Vefa, sen neredesin?

Hakan Bahçeci

    Dün bu topraklarda vefalı insanlar yaşardı. Çok mu ağır oldu cümlemiz? İncelik, kibarlık ve nezaket asilliğimizden gelirdi bizim.

    Türk insanı asildir. Bu nedenle vefa duygusu en önemli değerlerimizden biridir. Toprağa vefa duyarız, yağmurla sulandığı için, ekmeğe vefa duyarız, başağa benzediğimiz için, kadınlarımıza vefa duyarız, anne oldukları için, komşuya vefa duyarız, külü olduğu için. Aziz millet, belki de aziz olmasını vefalı olmasına borçluydu. Samimi, içten, muhkem bir bağla bağlıydı toprağına, değerlerine, inançlarına ve karındaşına.

    Bizde vefa, rıza göstermekle başlar. Olana rıza göstermekle. Tam bir tevekkül halidir vefa içinde olmak. Kadere vefa gösteririz, sebeplerine sarılarak. Çabalar, emek harcar, acizliğimizle sonucu rabbimize bırakırız. Sonuca rıza göstermek için bile hayırlısını ister razı olabilmek dua ederiz.

    Sevginin ve ihlaslı olabilmenin bir neticesidir vefa. Sevginin şarta bağlanmamış halidir. Çıkar ve menfaat değildir, basit hesaplar ve bencil planlar, sahte bir sevgi biçiminde görülse bile “vefa” süzgecinden asla geçemeyecektir. Çünkü vefa, her şey olup bittikten sonra tadılabilecek bir duygudur. Bu yönüyle, yapmacık vefa hemen hissedilir hatta vefanın yapmacığı olmaz.

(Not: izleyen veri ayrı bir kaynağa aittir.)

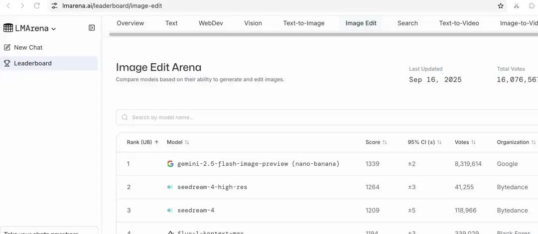Click the browser back arrow
The width and height of the screenshot is (538, 234).
[8, 6]

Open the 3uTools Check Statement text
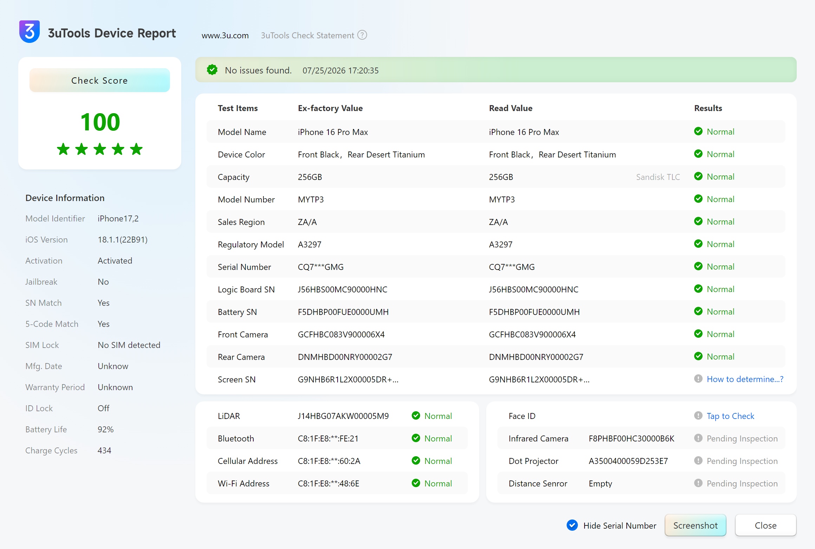click(x=307, y=35)
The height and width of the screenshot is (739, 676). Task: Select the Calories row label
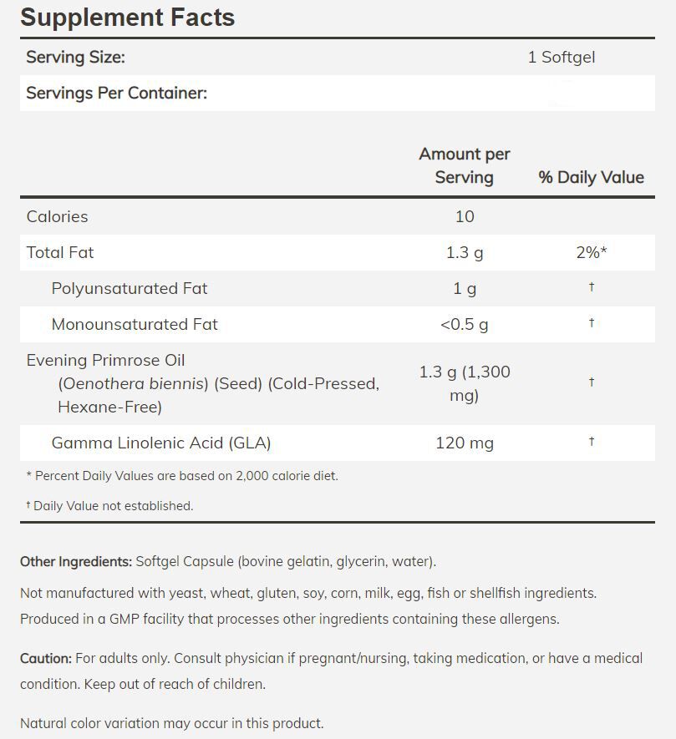tap(57, 216)
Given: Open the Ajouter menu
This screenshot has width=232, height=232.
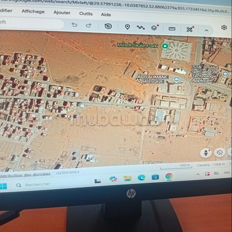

    Biz Türkler, mümin olarak inandığımız dinin, hayatımızın her alanında bir yaşam formu olarak var olmasını kabul etmiş ve tarzımızı, tavrımızı buna göre şekillendirmişizdir. Hayat formumuzda “vefa” bu duygu ile beslenmiştir. İnançlarımız istediği için, komşuya ikram etmiş, misafiri sevmiş, bir fincan kahveye kırk yıl hatır biçmişiz. İnançlarımızdan dolayı, soframızda hep bir kaşık fazla olmuş, bir mekana girmek için kapıda sağımızdakine yol vermişiz. Sanırım bir tek bizde hasbıhal edilir. Çünkü bu vefanın gereğidir.

    Ticaretimiz de böyledir, arkadaşlığımız da. Aynı işi yapar iki esnaf, yan yana iki komşu dükkan, öğle yemekleri birlikte yenir, kahveler birlikte içilir. Borç birlikte ödenir, kepenkler al birliğiyle indirilir. Borcumuz da zamanında ödenir alacağımız da. Emanet komşuya verilir.

          Vefada, sadakat vardır, sözün namusu vefanın da namusudur. Sadık olmak, yenilen ekmekten içilen sudan ötürüdür. Sözün senet olduğu başka bir toplum var mı acaba? Vefa, aynı zamanda bağışlayıcı olabilmektir. Engin bir görüş, eşsiz bir bakış açısıdır. Hata yapmaktan korkmak değil, hatadan sonra dönebilmek gerektiğinde özür dileyebilmektir.

    Tarihe de vefa duyarız biz. Öyle ki, bu vefadan dolayı toz kondurmayız en haşin kahramanlarımıza. Her ne kadar ataların bıraktığı mirasa sahip çıkamasak da, gönlümüzün bir köşesi cız eder onları hatırlayınca.

    Buraya kadar yazdıklarımız doğru, doğru olmasına da, ne kaldı vefadan geriye şu günlerde onu bilmiyorum işte. Ticaretimiz de koptu vefadan, komşuluğumuz da. Yolda yürürken çarpıştığımız birinden özür beklemeden, biz özür dilemeyi bırakalı epey oldu sanırım. Kaba bir örnek vereyim haydi, daha bugün çarşıda, caddede, trafikte kaç tane kem söz, kaç fena hareket duyup gördünüz düşündünüz mü?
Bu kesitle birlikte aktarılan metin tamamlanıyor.